# WLAN Probleme (CLIENT-SERVER)



## fomobrain (24. Mrz 2006)

Hallo Leute,

so soll es nun sein, dass ich meinen ersten Beitrag verfasse...

Also anbei mein Problem:

Wir arbeiten hier mit nem ERP-System, welches in Java geschrieben ist mit üblicher Client-Server-Architekur auf einem Linux-Server.

Im LAN läuft jene Software tadllose, aber auf 3 Notebooks unterschiedlicher Fabrikate, somit schließe ich
techn. Probleme auf der Seite aus, mit WLAN kommt es zu sporadischen Abstürzen (Bluescreen IRQ Less or Equal).

Meine Frage ist nun, ob mir jemand sagen kann ob es ein generelles Problem mit Java und WLAn und/oder Linux gibt?

Für rasche, zahlreiche Antworten im Voraus dankbar, Christian


----------



## AlArenal (24. Mrz 2006)

WLAN Treiber updaten...


----------



## fomobrain (24. Mrz 2006)

Alle treiber sind auf dem neuesten Stand.
Auch die JRE ist die Aktuellste.

Weißt du zufällig ob es da nen generellen Bug gibt???

Danke für die schnelle Antwort


----------



## mightymop (25. Mrz 2006)

fomobrain hat gesagt.:
			
		

> Im LAN läuft jene Software tadllose, aber auf 3 Notebooks unterschiedlicher Fabrikate, somit schließe ich
> techn. Probleme auf der Seite aus, mit WLAN kommt es zu sporadischen Abstürzen (Bluescreen IRQ Less or Equal).
> 
> Meine Frage ist nun, ob mir jemand sagen kann ob es ein generelles Problem mit Java und WLAn und/oder Linux gibt?



also bei einem bluescreen (unter linux?)  mit der meldung irq less or equal ist meist der treiber schuld, welcher versucht unbefugte aktionen durchzuführen...
das gleiche problem hatte ich mal vor jahren unter winxp mit einer soundkarte (creative soundblaster bla version vergessen hehe) 
jedenfalls lag es an den soundkartentreibern ... 
-kaum hab ich die karte durch eine andere ersetzt ging es... 
-war die soundkarte im gerätemanager deaktiviert ging es 
also jedesmal wenn der treiber nicht benötigt wurde..
jedoch muss der soundkartentreiber da nicht ausschließlich allein dran schuld gewesen sein... es kann natürlich auch das zusammenspiel von dem treiber des jeweiligen gerätes und etwaigen speziellen mainboardtreibern sein was nicht 100% funktioniert...

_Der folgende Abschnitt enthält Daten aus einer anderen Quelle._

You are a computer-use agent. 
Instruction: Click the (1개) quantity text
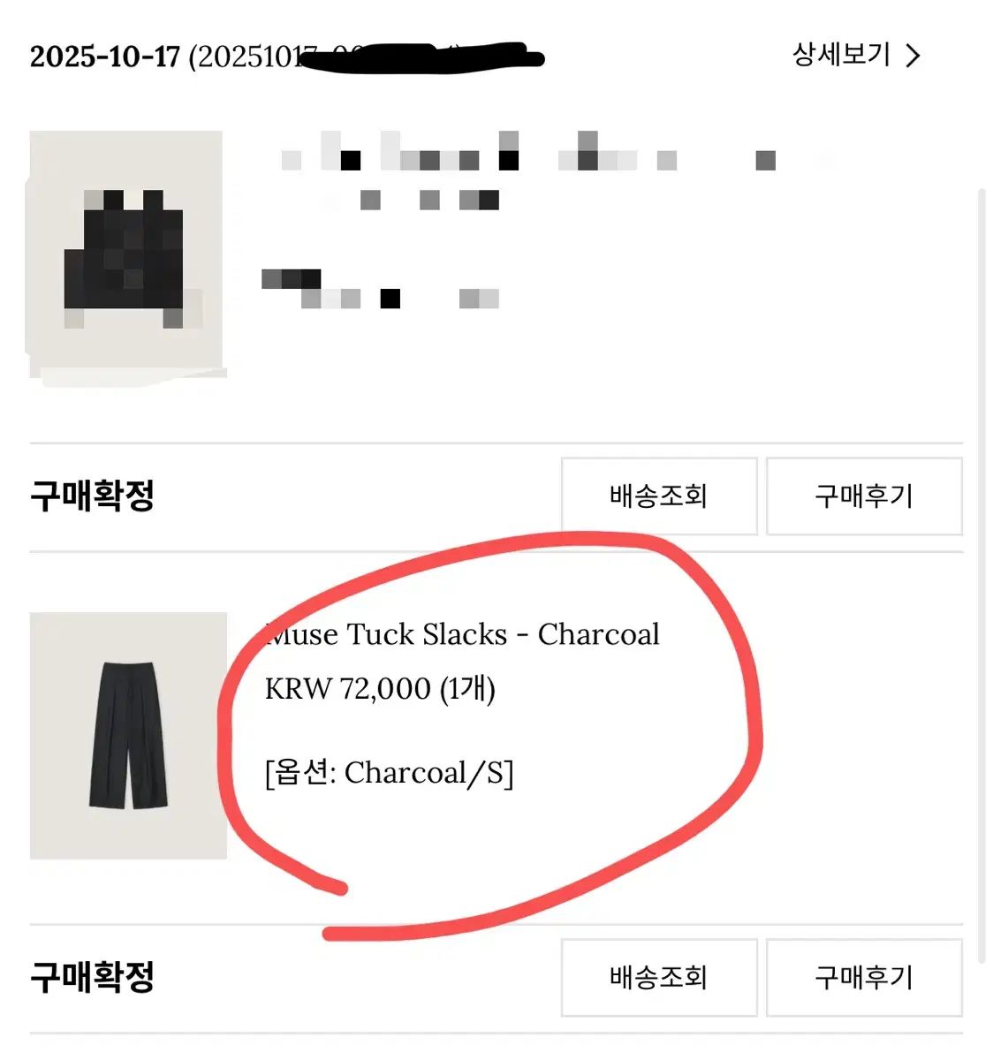pyautogui.click(x=467, y=689)
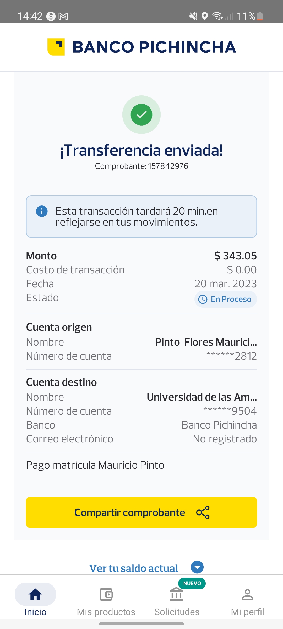Tap the Gmail notification icon in status bar
283x629 pixels.
click(63, 16)
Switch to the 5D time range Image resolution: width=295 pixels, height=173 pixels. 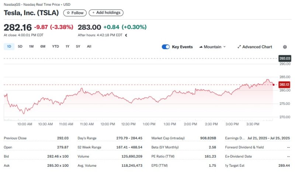coord(20,47)
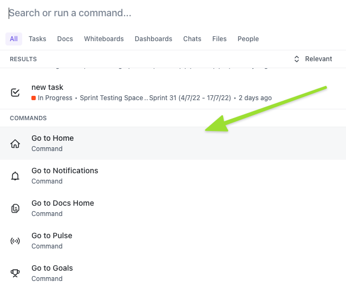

soweit zu meinen erfahrungen... also kann ich dazu nur sagen dass es nicht an java / jvm liegt...

cu mightymop


----------



## fomobrain (27. Mrz 2006)

Danke für deine Antwort mightymop,

das hatte ich mir auch schon fast gedacht das Java nicht unbedingt damit zu tun hat.

Wollte halt nur alle Mgl. checken.

Das das ne Treibersache is waren natürlich auch meine ersten Gedanken, mittlerweile sind aber alle Treiber aktualisiert und jede Firmware die ich bekommen konnte...

Ich werde jetzt denk ich mal den letzen Schtritt wagenb und eins der Systeme neu aufsetzen um dann hoffentlich eine Lsg. zu finden.


----------